[Aim of the exercise] Would you retype, word for word, the line with "Studio 149 (251, 1905)" and every line after it through the end of the records below?

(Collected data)
——

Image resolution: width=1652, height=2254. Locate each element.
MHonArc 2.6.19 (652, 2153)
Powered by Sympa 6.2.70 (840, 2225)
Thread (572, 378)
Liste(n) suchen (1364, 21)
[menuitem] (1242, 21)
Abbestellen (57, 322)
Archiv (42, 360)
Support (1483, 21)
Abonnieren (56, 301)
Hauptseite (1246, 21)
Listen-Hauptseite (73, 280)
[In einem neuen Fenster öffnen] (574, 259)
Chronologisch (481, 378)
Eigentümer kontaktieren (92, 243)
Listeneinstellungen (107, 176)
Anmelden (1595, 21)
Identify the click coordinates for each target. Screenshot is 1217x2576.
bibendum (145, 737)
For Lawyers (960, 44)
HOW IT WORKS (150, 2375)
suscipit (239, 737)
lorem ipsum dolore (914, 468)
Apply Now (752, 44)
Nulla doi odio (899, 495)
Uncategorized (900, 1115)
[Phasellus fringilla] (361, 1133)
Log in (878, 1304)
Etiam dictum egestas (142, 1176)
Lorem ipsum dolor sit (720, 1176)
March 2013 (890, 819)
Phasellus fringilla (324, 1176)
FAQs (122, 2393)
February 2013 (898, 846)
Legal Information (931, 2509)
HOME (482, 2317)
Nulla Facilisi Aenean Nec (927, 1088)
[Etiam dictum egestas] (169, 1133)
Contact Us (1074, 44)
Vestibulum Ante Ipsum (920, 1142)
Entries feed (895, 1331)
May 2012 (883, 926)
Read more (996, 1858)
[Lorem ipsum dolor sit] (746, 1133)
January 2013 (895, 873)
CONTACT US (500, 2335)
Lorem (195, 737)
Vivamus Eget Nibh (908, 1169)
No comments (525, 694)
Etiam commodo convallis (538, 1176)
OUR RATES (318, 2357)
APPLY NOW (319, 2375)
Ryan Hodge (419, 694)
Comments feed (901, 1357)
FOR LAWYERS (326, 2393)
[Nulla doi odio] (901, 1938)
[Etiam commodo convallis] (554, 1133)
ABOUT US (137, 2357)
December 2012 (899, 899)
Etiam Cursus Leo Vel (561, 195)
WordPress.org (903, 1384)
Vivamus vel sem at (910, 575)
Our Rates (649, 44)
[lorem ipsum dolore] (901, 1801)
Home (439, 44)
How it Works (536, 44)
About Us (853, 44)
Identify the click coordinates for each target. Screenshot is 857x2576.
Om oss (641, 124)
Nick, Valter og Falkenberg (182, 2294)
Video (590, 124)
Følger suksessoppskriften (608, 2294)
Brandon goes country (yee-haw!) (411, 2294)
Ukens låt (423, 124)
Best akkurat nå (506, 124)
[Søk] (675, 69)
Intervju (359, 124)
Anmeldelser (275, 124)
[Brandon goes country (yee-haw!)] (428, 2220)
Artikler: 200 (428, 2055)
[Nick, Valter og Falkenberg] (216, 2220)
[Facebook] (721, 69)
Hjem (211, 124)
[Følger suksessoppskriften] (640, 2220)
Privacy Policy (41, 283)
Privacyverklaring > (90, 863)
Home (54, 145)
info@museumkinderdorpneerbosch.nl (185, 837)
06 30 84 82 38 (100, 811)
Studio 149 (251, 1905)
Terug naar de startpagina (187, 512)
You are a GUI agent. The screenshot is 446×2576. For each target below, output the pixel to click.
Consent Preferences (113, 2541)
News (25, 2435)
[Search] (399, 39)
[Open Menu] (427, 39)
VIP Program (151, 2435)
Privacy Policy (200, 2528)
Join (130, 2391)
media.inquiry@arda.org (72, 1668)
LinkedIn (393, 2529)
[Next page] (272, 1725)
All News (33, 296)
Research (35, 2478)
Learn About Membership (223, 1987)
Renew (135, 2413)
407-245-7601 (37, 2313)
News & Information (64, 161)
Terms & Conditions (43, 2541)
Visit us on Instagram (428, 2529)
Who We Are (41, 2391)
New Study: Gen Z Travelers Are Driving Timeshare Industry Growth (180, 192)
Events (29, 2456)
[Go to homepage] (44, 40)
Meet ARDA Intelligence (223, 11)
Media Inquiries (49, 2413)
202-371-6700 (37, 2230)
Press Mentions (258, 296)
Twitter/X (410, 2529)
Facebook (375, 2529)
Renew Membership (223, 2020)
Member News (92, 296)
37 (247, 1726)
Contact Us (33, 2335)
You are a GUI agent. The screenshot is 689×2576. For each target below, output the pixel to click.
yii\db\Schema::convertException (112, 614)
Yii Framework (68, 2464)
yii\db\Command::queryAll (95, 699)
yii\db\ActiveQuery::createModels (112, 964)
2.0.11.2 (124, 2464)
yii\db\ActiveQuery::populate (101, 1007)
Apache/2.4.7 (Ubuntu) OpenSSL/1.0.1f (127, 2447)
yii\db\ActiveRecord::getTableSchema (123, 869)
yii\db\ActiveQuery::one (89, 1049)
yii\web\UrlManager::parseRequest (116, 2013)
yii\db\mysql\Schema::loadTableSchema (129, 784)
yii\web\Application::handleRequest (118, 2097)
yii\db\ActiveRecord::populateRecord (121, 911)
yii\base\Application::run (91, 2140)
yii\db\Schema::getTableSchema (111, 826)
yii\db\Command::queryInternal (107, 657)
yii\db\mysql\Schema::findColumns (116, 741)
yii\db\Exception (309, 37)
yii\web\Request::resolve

——

[Solution for this task]
Studio 149 (251, 1905)
Terug naar de startpagina (187, 512)
You are a GUI agent. The screenshot is 446×2576. For each target below, output the pixel to click.
Consent Preferences (113, 2541)
News (25, 2435)
[Search] (399, 39)
[Open Menu] (427, 39)
VIP Program (151, 2435)
Privacy Policy (200, 2528)
Join (130, 2391)
media.inquiry@arda.org (72, 1668)
LinkedIn (393, 2529)
[Next page] (272, 1725)
All News (33, 296)
Research (35, 2478)
Learn About Membership (223, 1987)
Renew (135, 2413)
407-245-7601 (37, 2313)
News & Information (64, 161)
Terms & Conditions (43, 2541)
Visit us on Instagram (428, 2529)
Who We Are (41, 2391)
New Study: Gen Z Travelers Are Driving Timeshare Industry Growth (180, 192)
Events (29, 2456)
[Go to homepage] (44, 40)
Meet ARDA Intelligence (223, 11)
Media Inquiries (49, 2413)
202-371-6700 (37, 2230)
Press Mentions (258, 296)
Twitter/X (410, 2529)
Facebook (375, 2529)
Renew Membership (223, 2020)
Member News (92, 296)
37 (247, 1726)
Contact Us (33, 2335)
You are a GUI agent. The screenshot is 689×2576. For each target below, output the pixel to click.
yii\db\Schema::convertException (112, 614)
Yii Framework (68, 2464)
yii\db\Command::queryAll (95, 699)
yii\db\ActiveQuery::createModels (112, 964)
2.0.11.2 (124, 2464)
yii\db\ActiveQuery::populate (101, 1007)
Apache/2.4.7 (Ubuntu) OpenSSL/1.0.1f (127, 2447)
yii\db\ActiveRecord::getTableSchema (123, 869)
yii\db\ActiveQuery::one (89, 1049)
yii\web\UrlManager::parseRequest (116, 2013)
yii\db\mysql\Schema::loadTableSchema (129, 784)
yii\web\Application::handleRequest (118, 2097)
yii\db\ActiveRecord::populateRecord (121, 911)
yii\base\Application::run (91, 2140)
yii\db\Schema::getTableSchema (111, 826)
yii\db\Command::queryInternal (107, 657)
yii\db\mysql\Schema::findColumns (116, 741)
yii\db\Exception (309, 37)
yii\web\Request::resolve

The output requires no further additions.